**Exercise material**
________________________
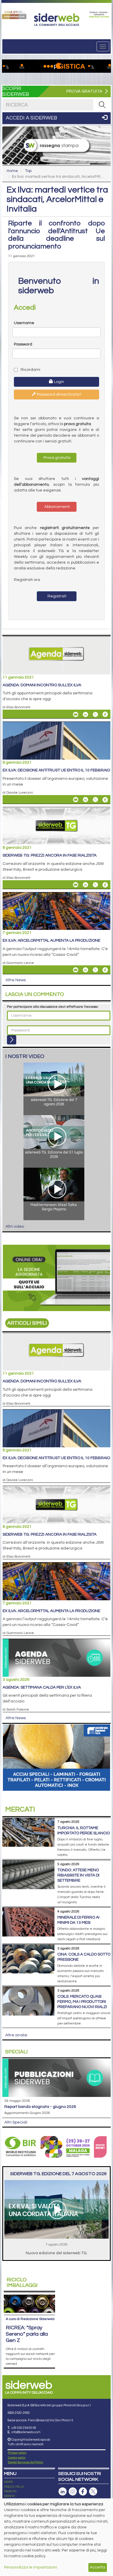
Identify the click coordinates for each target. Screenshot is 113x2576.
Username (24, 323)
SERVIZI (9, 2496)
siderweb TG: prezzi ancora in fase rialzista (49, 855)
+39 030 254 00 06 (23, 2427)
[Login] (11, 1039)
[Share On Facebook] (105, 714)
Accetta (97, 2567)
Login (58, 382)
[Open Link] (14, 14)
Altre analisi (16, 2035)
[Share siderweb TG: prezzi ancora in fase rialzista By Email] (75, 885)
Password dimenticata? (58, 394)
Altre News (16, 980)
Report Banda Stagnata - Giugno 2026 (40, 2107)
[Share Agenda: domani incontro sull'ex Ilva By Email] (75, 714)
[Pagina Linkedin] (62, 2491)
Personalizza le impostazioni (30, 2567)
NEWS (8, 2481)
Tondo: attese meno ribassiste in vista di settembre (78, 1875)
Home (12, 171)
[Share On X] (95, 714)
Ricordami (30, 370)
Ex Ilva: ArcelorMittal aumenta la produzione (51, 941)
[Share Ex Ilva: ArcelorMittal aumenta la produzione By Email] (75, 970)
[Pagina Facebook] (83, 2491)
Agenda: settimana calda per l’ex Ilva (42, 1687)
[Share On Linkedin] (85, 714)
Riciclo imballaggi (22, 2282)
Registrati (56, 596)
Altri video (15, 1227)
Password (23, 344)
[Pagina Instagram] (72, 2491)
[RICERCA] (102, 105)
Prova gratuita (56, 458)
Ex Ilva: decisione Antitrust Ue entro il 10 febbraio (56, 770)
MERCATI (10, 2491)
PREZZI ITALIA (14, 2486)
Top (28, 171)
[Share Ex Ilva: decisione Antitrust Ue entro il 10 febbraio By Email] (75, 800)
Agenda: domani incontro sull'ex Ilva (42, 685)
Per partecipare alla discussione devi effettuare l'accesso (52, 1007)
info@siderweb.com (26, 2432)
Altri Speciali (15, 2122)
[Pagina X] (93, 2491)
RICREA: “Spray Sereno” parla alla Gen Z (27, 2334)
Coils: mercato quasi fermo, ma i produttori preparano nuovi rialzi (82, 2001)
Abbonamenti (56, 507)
________________________
**Task to carry out**
Word for word, output the whole listing, but not its pictures.

**Task response**
Identify the click coordinates for each target. Screenshot is 113x2576.
Username (24, 323)
SERVIZI (9, 2496)
siderweb TG: prezzi ancora in fase rialzista (49, 855)
+39 030 254 00 06 (23, 2427)
[Login] (11, 1039)
[Share On Facebook] (105, 714)
Accetta (97, 2567)
Login (58, 382)
[Open Link] (14, 14)
Altre analisi (16, 2035)
[Share siderweb TG: prezzi ancora in fase rialzista By Email] (75, 885)
Password dimenticata? (58, 394)
Altre News (16, 980)
Report Banda Stagnata - Giugno 2026 (40, 2107)
[Share Agenda: domani incontro sull'ex Ilva By Email] (75, 714)
[Pagina Linkedin] (62, 2491)
Personalizza le impostazioni (30, 2567)
NEWS (8, 2481)
Tondo: attese meno ribassiste in vista di settembre (78, 1875)
Home (12, 171)
[Share On X] (95, 714)
Ricordami (30, 370)
Ex Ilva: ArcelorMittal aumenta la produzione (51, 941)
[Share Ex Ilva: ArcelorMittal aumenta la produzione By Email] (75, 970)
[Pagina Facebook] (83, 2491)
Agenda: settimana calda per l’ex Ilva (42, 1687)
[Share On Linkedin] (85, 714)
Riciclo imballaggi (22, 2282)
Registrati (56, 596)
Altri video (15, 1227)
Password (23, 344)
[Pagina Instagram] (72, 2491)
[RICERCA] (102, 105)
Prova gratuita (56, 458)
Ex Ilva: decisione Antitrust Ue entro il 10 febbraio (56, 770)
MERCATI (10, 2491)
PREZZI ITALIA (14, 2486)
Top (28, 171)
[Share Ex Ilva: decisione Antitrust Ue entro il 10 febbraio By Email] (75, 800)
Agenda: domani incontro sull'ex Ilva (42, 685)
Per partecipare alla discussione devi effettuare l'accesso (52, 1007)
info@siderweb.com (26, 2432)
Altri Speciali (15, 2122)
[Pagina X] (93, 2491)
RICREA: “Spray Sereno” parla alla Gen Z (27, 2334)
Coils: mercato quasi fermo, ma i produttori preparano nuovi rialzi (82, 2001)
Abbonamenti (56, 507)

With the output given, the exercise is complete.